Life can be complicated these days. Choice is often good though, whether it’s simply closing clothing to suit an occasion or the weather or picking a place to eat we like to have choice.
When it comes to photography we have always has choice over gear and this has bode well for the manufacturers! Whilst this might be good for the industry it may not be good for us. Let me explain why less can sometime mean more when it comes to lens choice.
Weight / bulk
One thing that has always been a bugbear with photography has been the amount of heavy gear we all seem destined to carry around with us. In its infancy the photographer needed to carry some unfeasibly bulky and heavy and, by definition, restrictive gear around with them.
Nowadays we have more choice in lenses than ever but they are still heavy due to the limitations of optics to make them smaller.
So, if we can restrict ourselves to just one lens and if that lens is a light weight prime then our lives would be greatly lightened. We’d be able to travel further and faster, own smaller camera bags which can only be a good thing.
Of course, if you already have a collection of lenses then your money is spent. The cost aspect is more relevant for those hankering after yet another lens. Most photographers have more than one lens in reality so the points I’m making are more about weight and how it affects are photography in other ways. Opting to take just one lens out for the day is the main point I’m making.
Knowing your lens
When you do use a single lens over a long period of time you get to know it. You get to know how it performs under different lighting conditions, how it renders your images in terms of colour. You’ll get to know where it’s weaknesses are and, most importantly, you’ll instinctively know what the subject will look like even before getting the camera out of the bag.
Speed of working
Not every subject requires rushing around but some do. Street photography needs far greater response times that landscape photography for example and faffing around changing lenses will result in many missed opportunities in a rapidly moving and evolving street scene.

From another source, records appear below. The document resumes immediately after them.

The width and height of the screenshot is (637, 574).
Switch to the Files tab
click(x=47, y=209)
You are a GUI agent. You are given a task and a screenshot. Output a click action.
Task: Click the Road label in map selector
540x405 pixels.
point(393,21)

On a productive day you might have many images that you are happy with and want to show them as a set on social media for example. Images displayed together can become much stronger, providing they all work together. If they all have a similar feel to them in terms of subject, colour rendering and focal length then they will generally hold together much stronger and more successfully. On the other hand, you may struggle with a set of images of differing focal lengths. It’s not the case that it’s impossible to have a cohesive set of images taking with differing lenses, but it is more difficult to do so successfully.
Working with several lenses throughout the day is quite normal and expected for a working photographer. On a typical day I might use three quite different focal lengths on a commission. As a professional we need to work with more than one lens and have enough experience to know which one is best before even fitting it to the camera. Here though, I’m talking about less experienced photographers and those just starting out. If money allows, then the temptation of building a kit with several lenses is strong. My point is that each lens forms a vital part of you creative vision (more so than the camera it’s attached to in fact). It takes time to work with each lens you own and to gradually build your collection rather than plunge for an instant shiny set of optics.
Further more, when you are relatively new to photography you may not know your style or even subject yet. The subject will be an important aspect to deciding which lens or lenses you’ll need. Rushing in too early will result in a poor selection and waste of money in a short time.